Write a continuation of the text on Putin's return to Russia's presidency, starting right after its last sentence.

**Page text**:
---*---

For the third time in twelve years, a familiar face is set to take over as Russia’s president. The outcome of the March election was scarcely in doubt. Ever since Vladimir Putin made it clear back in September that he and Dmitry Medvedev had struck a tacit deal years ago, in which Medvedev would take over the post essentially as a placeholder (while Putin served as prime minister), his re-election has been a foregone conclusion. The only uncertainty was what percentage of the vote Putin would obtain, and what effect his re-election would have on the rumblings of the opposition movement that emerged last December.
The official poll results claim that Putin gained 63.6 percent of the vote—down from 71.3 percent in 2004 and Medvedev’s 70.3 percent in 2008. By these measures, Putin comfortably skirted the 50 percent threshold, which he needed to do in order to avoid a second round run-off. Not surprisingly, convincing accusations that the elections were not free and fair arose almost immediately. Golos, Russia’s only independent election watchdog, put Putin’s actual count at just over 50 percent—an uncomfortably close margin of victory. The Organization for Security and Co-operation in Europe (OSCE) has claimed that there were irregularities at one-third of the polling stations. And despite Putin’s campaign chief calling these elections the “cleanest in the history of Russia,” there were widespread reports of “carousel voting”—busloads of people being driven from one polling station to another to cast votes for Putin.

---*---

**Dataset section**:
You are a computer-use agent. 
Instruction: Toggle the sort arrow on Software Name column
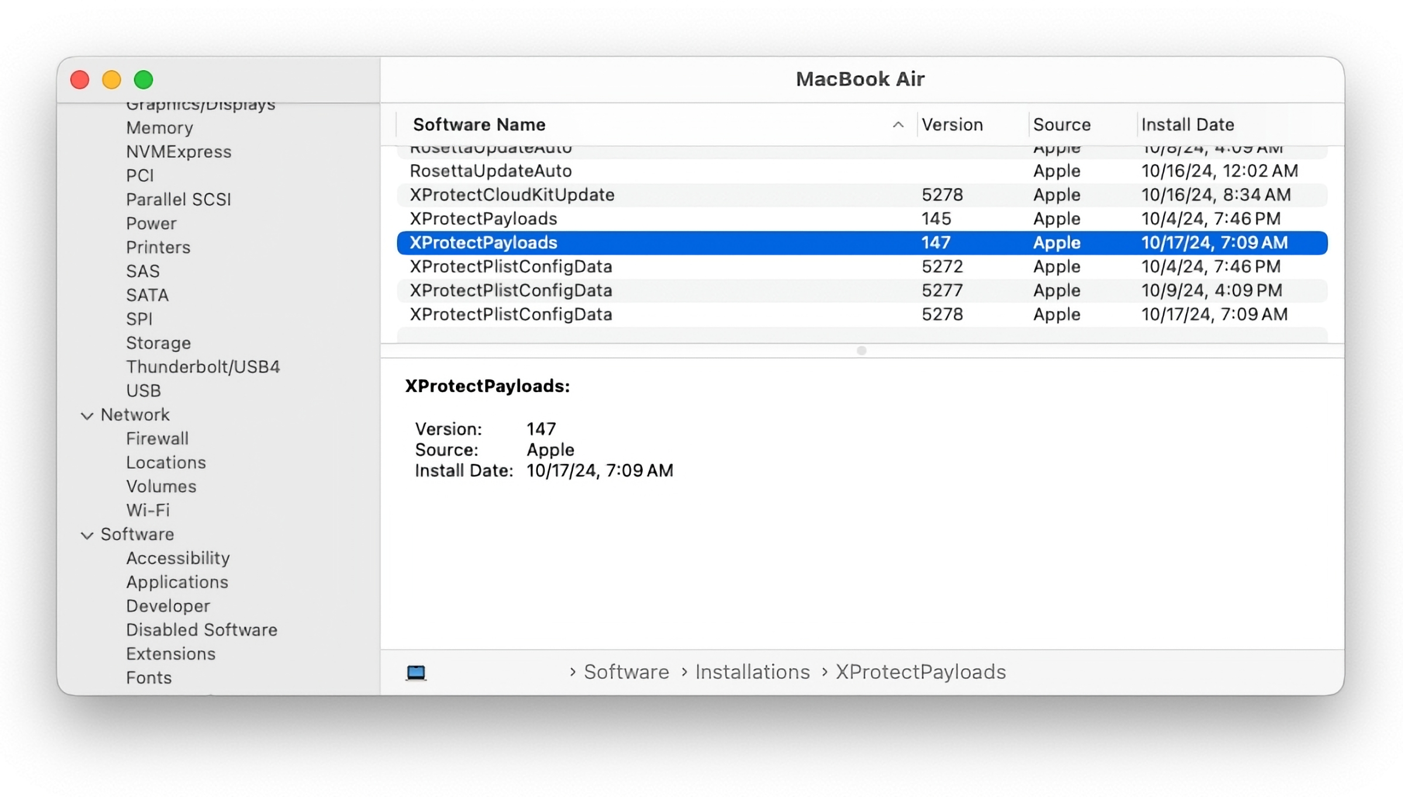tap(897, 124)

---*---

**Result of this task**:
Still, most observers agree that fraud alone could not have produced Putin’s victory. Although scholarly debate continues on how to categorize the regime—authoritarian, semi-authoritarian, “hegemonic party system,” “dominant-power system,” and “competitive authoritarianism” are just some of the terms used—it is impossible to explain the persistence of Putin and United Russia’s electoral success over the past decade without accounting for the ways they have legitimated themselves in the eyes of a large portion of the electorate. During that time Putin has used his presidential and ministerial authority to generate and maintain popular support, and to organize a hierarchy of political power among Kremlin loyalists.
Since first taking office in 2000, he has overseen a thorough transformation of the country’s political system. One of Putin’s first acts as president was to revise the country’s federal system, transferring many of the powers of regional executives to presidential representatives from the military or security services. He later replaced elected regional governors with presidential appointees and (as prime minister) handpicked a cabinet, the large majority of which was accountable directly to him, rather than to United Russia. The latter was formed as a Kremlin-backed party in 2001, during Putin’s first term, from a merger of two smaller parties. Although Putin and Medvedev both ran as independents in each of their presidential elections in order to retain an appearance of nonpartisanship, Putin’s association with United Russia has established it as the dominant party, with a system of patronage that reinforces the loyalties of lower officials through financial and political incentives. It has essentially acted as a parliamentary stand-in for Putin’s policies, allowing him and his associates to link the country’s political elites and consolidate power in what was already a strong executive branch.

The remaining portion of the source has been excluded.